▶ _ASSIGNED TASK_
The entries that follow need to be reproduced exactly, minus any images.

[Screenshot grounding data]

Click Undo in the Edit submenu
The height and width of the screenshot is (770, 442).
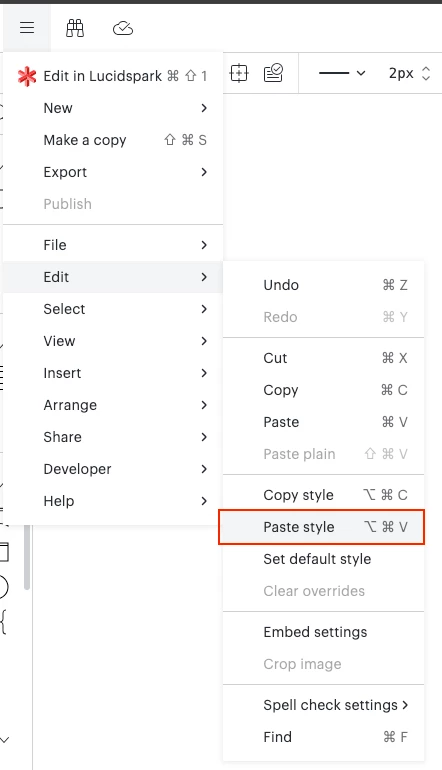pos(324,285)
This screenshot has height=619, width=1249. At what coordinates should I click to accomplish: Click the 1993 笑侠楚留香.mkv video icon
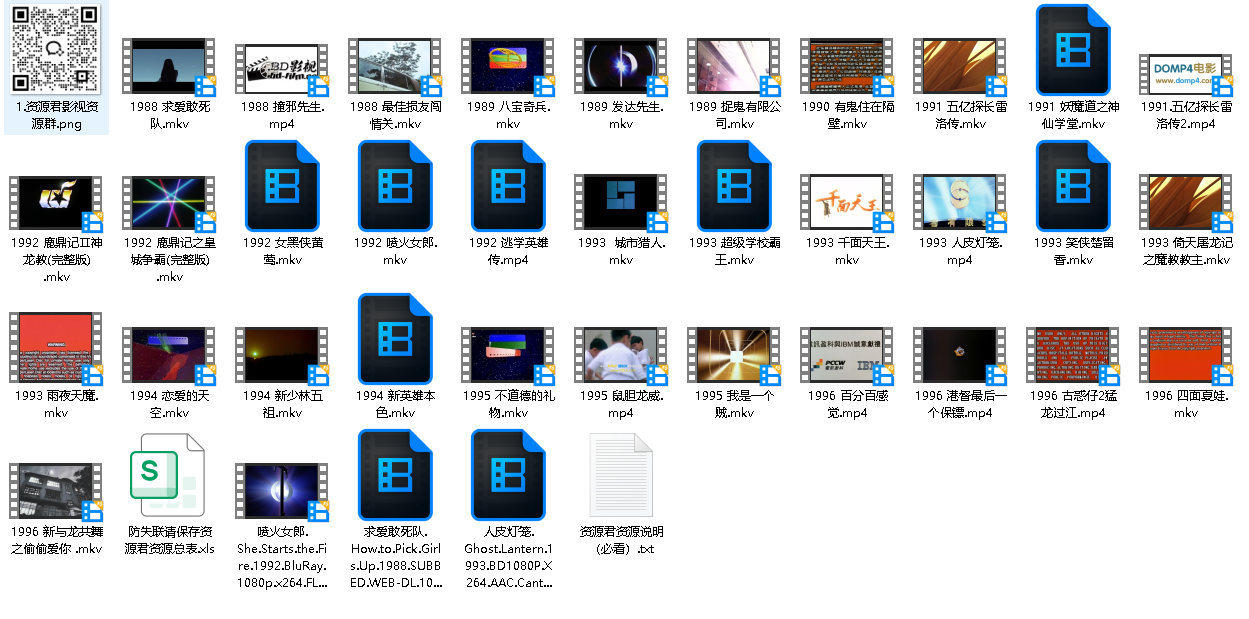[1072, 186]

▶ _SOLUTION TO THIS TASK_
Click Undo in the Edit submenu
The height and width of the screenshot is (770, 442).
pos(324,285)
This screenshot has height=619, width=1249. At what coordinates should I click to accomplish: Click the 1993 笑侠楚留香.mkv video icon
[1072, 186]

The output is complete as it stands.